"Rauchverbot? Gift für die Stadtviertel!"

Die Münchner Wirtin Karin Nessenius hat in der AZ mit dem Rauchverbot abgerechnet - und eine Debatte ausgelöst. Jetzt bekommt sie Rückendeckung von einem Mann, der Gastronomen bayernweit vertritt.
Isarvorstadt - Weit über 100.000 Menschen haben ihre Abrechnung gelesen, im Internet verbreitet, genickt, geseufzt oder den Kopf geschüttelt. Eine Wirtin aus der Isarvorstadt hat die Debatte ums Rauchverbot und seine Folgen neu belebt.
Zweieinhalb Jahre nach der Einführung des Nichtraucherschutzgesetzes zieht Karin Nessenius, Chefin der Traditionsgaststätte "Rumpler", eine vernichtende Bilanz. Seit es das Rauchverbot gibt, ist es spätabends dahin mit der Geselligkeit!, konstatiert die Wirtin. Das Gesetz bedrohe Kultur, Arbeitsplätze und Existenzen.
Jetzt bekommt die Gastronomin Rückendeckung von einem Wirt, der seinen Berufsstand bayernweit vertritt. Er heißt Franz Bergmüller und ist Vorsitzender des "Vereins zum Erhalt der bayerischen Wirtshauskultur" (VEBWK).
Bergmüller hat in der AZ gelesen, was Karin Nessenius laut gedacht hat. Er findet: "Endlich redet jemand wie diese Wirtin Klartext!"
Der Unternehmer hat das strikte Rauchverbot schon immer kritisiert. Er sagt: "Inzwischen wechselt jede dritte Kneipe in München innerhalb eines Jahres seinen Pächter." Tendenz steigend. Weil die Raucher wegbleiben.
Für viele der stadtweit etwa 700 Kneipen in München sieht Bergmüller schwarz. "Vor allem in den Stadtteilen, wo abends auch mal weniger los ist". Und die trotzdem liebenswert seien, gerade dank der vielen kleinen Kneipen.
"Neuhausen zum Beispiel", sagt Franz Bermüller, sei ein solches Stadtviertel. Weniger angesagt als das Glockenbach- oder das Dreimühlenviertel. "Aber trotzdem haben sich die Münchner dort gern spätabends noch getroffen. Auf zwei, drei Bierchen." Als sie noch rauchen durften.

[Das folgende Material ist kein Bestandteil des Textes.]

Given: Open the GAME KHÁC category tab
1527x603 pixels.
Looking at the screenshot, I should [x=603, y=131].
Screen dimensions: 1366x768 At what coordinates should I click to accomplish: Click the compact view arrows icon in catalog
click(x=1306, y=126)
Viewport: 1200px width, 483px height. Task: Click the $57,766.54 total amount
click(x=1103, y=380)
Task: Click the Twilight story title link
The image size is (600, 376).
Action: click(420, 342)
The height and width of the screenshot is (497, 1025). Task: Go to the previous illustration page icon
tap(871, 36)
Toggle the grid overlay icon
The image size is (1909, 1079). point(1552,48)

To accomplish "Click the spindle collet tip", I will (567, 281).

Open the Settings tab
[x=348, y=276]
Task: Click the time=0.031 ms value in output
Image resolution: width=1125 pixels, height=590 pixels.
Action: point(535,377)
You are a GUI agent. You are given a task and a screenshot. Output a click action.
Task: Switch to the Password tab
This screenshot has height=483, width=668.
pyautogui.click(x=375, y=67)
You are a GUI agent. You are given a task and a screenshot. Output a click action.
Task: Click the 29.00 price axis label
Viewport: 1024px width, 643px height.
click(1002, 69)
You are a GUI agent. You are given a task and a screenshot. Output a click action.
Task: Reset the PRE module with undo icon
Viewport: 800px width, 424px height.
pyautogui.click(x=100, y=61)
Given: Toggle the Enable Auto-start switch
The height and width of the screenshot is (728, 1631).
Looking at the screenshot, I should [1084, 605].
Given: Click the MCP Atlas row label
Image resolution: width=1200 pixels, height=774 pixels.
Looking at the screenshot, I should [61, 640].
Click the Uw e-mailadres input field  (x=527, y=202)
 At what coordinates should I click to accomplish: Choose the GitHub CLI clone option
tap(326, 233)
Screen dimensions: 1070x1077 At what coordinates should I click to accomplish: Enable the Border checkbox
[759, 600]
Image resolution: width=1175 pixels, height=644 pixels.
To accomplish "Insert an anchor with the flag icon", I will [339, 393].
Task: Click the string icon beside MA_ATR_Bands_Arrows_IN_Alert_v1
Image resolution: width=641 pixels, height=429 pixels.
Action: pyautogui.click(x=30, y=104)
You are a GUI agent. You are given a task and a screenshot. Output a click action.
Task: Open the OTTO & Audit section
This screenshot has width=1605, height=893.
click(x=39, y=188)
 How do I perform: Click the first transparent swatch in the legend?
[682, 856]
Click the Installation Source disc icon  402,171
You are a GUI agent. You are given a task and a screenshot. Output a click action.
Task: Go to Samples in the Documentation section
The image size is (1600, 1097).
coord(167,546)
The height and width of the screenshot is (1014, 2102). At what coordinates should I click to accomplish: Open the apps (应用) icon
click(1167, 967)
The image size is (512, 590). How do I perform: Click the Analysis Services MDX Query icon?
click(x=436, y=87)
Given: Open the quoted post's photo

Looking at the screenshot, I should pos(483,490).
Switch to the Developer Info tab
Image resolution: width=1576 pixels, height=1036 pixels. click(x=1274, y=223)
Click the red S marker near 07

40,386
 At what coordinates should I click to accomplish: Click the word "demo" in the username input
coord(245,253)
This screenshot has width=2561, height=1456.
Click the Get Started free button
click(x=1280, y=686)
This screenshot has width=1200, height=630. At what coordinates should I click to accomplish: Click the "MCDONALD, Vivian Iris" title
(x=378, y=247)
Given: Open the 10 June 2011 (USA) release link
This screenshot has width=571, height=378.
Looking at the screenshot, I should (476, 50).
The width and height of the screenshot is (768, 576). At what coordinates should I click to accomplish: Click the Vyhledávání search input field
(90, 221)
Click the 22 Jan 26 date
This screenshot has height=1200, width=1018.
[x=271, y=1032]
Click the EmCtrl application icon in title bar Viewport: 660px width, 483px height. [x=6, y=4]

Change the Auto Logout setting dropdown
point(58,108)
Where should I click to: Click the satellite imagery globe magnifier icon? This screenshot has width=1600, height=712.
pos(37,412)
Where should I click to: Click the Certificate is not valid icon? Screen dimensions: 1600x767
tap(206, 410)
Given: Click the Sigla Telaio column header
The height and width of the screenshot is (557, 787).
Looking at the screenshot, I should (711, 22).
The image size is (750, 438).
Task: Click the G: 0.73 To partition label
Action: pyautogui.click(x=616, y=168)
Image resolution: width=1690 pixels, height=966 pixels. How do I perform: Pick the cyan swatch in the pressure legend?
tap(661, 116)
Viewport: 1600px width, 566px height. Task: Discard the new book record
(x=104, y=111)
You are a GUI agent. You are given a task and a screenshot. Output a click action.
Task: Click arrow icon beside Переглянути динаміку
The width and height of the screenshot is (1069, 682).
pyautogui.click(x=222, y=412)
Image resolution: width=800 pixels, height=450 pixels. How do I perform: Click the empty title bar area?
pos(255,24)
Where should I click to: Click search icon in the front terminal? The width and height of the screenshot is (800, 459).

Dieser Umsatz falle für die Wirte weg. Denn fast überall hat sich's ausgeraucht. Nur heimlich stellen manche Wirte nach 23 Uhr noch Aschenbecher auf.
Einen "Rauchersozialraum" in jeder Gaststätte hätte Bergmüller besser gefunden, sagt er. "Und die kleinen Kneipen bis zu 75 Quadratmeter sollten selbst entscheiden, ob bei ihnen geraucht wird oder nicht."
Der Wirt kritisiert eine "Zentralisierung der Kneipen in die Ausgehzentren". Und ganz allgemein "das große Kneipensterben".
Auch, weil das Geschäft mit den kleinen Boazn auch für die meisten großen Brauereien eben nicht mehr interessant ist, so Bergmüller. Bei Augustiner gewiss sei das noch anders: "Eine der wenigen großen Brauereien, die in den Stadtteilkneipen noch massiv Geld investiert", lautet sein Fazit. Ansonsten zähle für die großen Bierlieferanten "vor allem der Export und der Handel".
Gut, dass es da noch viele kleine Brauereien gebe, sagt Bergmüller. "Sie bleiben auf den Umsatz in der Gastro-Szene angewiesen."
Die vielen Münchner Kneipen, die vom Aussterben bedroht sind, rettet das seiner Ansicht nach "leider nicht". Das Rauchverbot sei Gift für die Stadtteilkultur.